GOAL OF THE EXERCISE >>
Provide a verbatim copy of the data below.

>>>

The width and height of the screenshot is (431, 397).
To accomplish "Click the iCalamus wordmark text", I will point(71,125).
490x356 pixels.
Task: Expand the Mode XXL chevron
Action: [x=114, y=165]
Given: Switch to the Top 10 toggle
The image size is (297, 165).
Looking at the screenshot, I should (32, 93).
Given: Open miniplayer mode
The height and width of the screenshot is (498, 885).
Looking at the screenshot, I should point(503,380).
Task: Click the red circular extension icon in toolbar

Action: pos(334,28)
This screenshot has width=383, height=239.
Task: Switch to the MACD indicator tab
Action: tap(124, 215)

<<<

SOLUTION FOR THIS EXERCISE >>
The width and height of the screenshot is (431, 397).
To accomplish "Click the iCalamus wordmark text", I will point(71,125).
490x356 pixels.
Task: Expand the Mode XXL chevron
Action: [x=114, y=165]
Given: Switch to the Top 10 toggle
The image size is (297, 165).
Looking at the screenshot, I should (32, 93).
Given: Open miniplayer mode
The height and width of the screenshot is (498, 885).
Looking at the screenshot, I should point(503,380).
Task: Click the red circular extension icon in toolbar

Action: pos(334,28)
This screenshot has width=383, height=239.
Task: Switch to the MACD indicator tab
Action: tap(124, 215)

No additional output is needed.